For all this, sustainability is perhaps still the ‘sleeping giant’ of London’s financial markets. Initial innovation is often developed in the UK but then deepened by fast followers in other markets. For example, by 2014, the value of assets managed according to a variety of sustainability strategies in the UK had risen to EUR1.9tn, but its share of the European total had declined from previous highs to less than 20% (though this may arguably be a more normal level). 12

As of May 2015, the UK had actually fallen behind France in terms of socially responsible investment funds under management, according to the latest Extel survey. 13 Many of the promising initiatives are also relatively new, with as yet unrealised potential.

What has been missing so far, and what we need now, is a clear strategy setting out how London and the UK more broadly could be a financial hub for the global green economy.

Such a strategy would build on London’s vibrant culture of social and market innovation but would also create the policy architecture to allow for the scaling up of promising trends. In practice, this might mean further strengthening the work of the London Stock Exchange in promoting sustainability disclosure among the companies listed on its markets: the LSE has risen from 11th out of 45 stock exchanges in terms of sustainability transparency in 2013 to 5th in 2015. 14

The strategy could also leverage the UK’s leadership in global capital markets. London has many of the ingredients to become a centre for the raising of finance for the green economy worldwide. Currently, the UK is the third largest market for issuing ‘green bonds’ after China and the USA and could play a significant role in raising international capital for green investment in emerging markets.
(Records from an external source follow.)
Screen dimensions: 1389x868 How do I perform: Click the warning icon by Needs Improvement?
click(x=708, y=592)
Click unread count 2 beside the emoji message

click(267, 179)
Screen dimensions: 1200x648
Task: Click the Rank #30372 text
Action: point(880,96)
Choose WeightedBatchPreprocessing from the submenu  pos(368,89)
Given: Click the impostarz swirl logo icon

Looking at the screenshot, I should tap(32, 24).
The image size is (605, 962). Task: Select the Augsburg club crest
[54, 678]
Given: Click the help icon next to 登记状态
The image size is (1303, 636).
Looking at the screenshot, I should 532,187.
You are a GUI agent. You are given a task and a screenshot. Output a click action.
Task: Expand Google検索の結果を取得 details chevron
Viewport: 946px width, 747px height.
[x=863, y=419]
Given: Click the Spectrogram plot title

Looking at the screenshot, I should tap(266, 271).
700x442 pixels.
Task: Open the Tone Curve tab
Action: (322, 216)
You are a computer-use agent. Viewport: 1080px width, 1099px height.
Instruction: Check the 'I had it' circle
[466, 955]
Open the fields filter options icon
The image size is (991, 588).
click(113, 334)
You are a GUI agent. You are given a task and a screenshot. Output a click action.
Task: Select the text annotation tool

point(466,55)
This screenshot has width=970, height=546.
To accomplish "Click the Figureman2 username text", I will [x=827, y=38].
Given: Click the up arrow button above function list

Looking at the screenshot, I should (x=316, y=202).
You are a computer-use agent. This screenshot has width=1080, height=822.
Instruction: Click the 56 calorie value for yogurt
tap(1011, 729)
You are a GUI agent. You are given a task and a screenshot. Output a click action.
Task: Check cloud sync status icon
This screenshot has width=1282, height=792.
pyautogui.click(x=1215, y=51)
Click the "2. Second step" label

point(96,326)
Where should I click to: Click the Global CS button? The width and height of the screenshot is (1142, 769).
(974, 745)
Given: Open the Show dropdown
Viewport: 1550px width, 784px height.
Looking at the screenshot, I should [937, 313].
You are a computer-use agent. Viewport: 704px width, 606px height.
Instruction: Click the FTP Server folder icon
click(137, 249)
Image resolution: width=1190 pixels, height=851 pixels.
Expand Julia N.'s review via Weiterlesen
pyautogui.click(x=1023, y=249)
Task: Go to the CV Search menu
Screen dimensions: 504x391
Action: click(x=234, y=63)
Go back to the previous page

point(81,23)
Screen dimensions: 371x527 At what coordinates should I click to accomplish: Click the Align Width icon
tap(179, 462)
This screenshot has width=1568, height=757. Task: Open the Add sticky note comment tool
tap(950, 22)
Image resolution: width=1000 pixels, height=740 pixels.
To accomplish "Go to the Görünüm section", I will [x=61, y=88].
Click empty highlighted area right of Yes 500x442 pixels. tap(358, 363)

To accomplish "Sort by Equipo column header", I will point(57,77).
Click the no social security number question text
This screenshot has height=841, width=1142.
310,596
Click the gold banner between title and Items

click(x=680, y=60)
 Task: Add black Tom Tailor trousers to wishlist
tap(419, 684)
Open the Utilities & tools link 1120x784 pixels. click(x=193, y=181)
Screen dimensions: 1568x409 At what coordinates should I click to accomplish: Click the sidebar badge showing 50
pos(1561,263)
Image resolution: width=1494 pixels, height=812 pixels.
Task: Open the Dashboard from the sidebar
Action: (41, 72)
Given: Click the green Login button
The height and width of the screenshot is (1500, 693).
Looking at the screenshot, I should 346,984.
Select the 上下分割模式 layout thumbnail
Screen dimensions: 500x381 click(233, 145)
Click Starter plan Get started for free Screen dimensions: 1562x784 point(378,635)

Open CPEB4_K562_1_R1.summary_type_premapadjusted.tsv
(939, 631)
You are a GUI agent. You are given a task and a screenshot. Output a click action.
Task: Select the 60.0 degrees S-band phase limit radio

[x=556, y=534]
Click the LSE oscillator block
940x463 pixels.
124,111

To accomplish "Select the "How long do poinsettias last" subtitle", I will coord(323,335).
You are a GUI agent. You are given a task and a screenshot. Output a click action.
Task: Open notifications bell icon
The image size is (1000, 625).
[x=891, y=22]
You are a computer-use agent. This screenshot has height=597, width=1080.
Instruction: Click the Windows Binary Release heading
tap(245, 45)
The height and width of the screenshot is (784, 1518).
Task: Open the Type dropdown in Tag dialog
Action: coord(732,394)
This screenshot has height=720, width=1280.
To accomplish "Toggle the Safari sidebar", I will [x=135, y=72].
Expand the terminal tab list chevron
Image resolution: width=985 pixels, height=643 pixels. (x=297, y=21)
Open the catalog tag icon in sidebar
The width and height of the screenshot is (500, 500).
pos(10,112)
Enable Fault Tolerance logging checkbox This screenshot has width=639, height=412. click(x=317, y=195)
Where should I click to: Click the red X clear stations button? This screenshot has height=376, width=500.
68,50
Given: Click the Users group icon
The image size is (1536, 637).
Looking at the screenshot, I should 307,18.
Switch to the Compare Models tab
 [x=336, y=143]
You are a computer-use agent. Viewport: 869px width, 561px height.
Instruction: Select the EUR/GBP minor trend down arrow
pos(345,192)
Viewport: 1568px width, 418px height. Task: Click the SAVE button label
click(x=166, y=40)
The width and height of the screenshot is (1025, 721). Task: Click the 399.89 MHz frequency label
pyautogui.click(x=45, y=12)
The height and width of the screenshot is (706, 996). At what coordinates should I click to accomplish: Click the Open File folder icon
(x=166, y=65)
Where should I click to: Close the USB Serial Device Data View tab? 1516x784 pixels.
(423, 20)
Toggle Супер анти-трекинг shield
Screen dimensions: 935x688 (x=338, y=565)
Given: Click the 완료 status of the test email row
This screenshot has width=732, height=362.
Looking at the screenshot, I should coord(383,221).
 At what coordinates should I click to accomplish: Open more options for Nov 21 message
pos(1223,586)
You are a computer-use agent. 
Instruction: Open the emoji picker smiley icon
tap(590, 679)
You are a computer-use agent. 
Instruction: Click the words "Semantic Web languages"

In addition, the UK’s leadership in the fast-growing crowd and peer-to-peer finance segment could also be deployed for the green economy. According to a recent survey, the UK has about 80% of this fast-growing ‘alternative finance’ market in Europe, with some players, such as Abundance, specifically focused on green finance. 15 Finally, a strategic vision would also identify the critical role that public financial institutions such as the UK’s Green Investment Bank – another world first – could play not just in crowding in private capital but, more importantly, in helping to create the new markets that green finance will require.

A race is starting amongst the world’s financial centres to see which will best serve the green transition. Switzerland has identified sustainability as a key dimension for the future competitiveness of its financial sector. 16 China has incorporated green finance into its next five-year plan and has identified the need to raise US$400bn per annum in green investment through to 2020. 17 London has many powerful attributes – but these are by no means exclusive or permanent. The time to develop a green finance strategy for the City has arrived.

  • 9 UNEP Inquiry (2015 forthcoming): UK: global hub, local dynamics – mapping the transition to a sustainable financial system.
  • 10 Eurosif (2003). Socially Responsible Investment among European Institutional Investors. Brussels.
  • 11 House of Commons (2014). Report on Green Finance.
  • 12 Eurosif (2014). European SRI Study. Brussels.
  • 13 Extel (2015). SRI and Sustainability Survey 2015.
  • 14 Corporate Knights Capital (2015). Measuring Sustainability Disclosure.
  • 15$FILE/EY-cambridge-alternative-finance-report.pdf
  • 16 Federal Office of the Environment & UNEP Inquiry (2015). Design of a Sustainable Financial System – Swiss Team Input.
  • 17 People’s Bank of China & UNEP Inquiry (2015). Establishing China’s Green Financial System.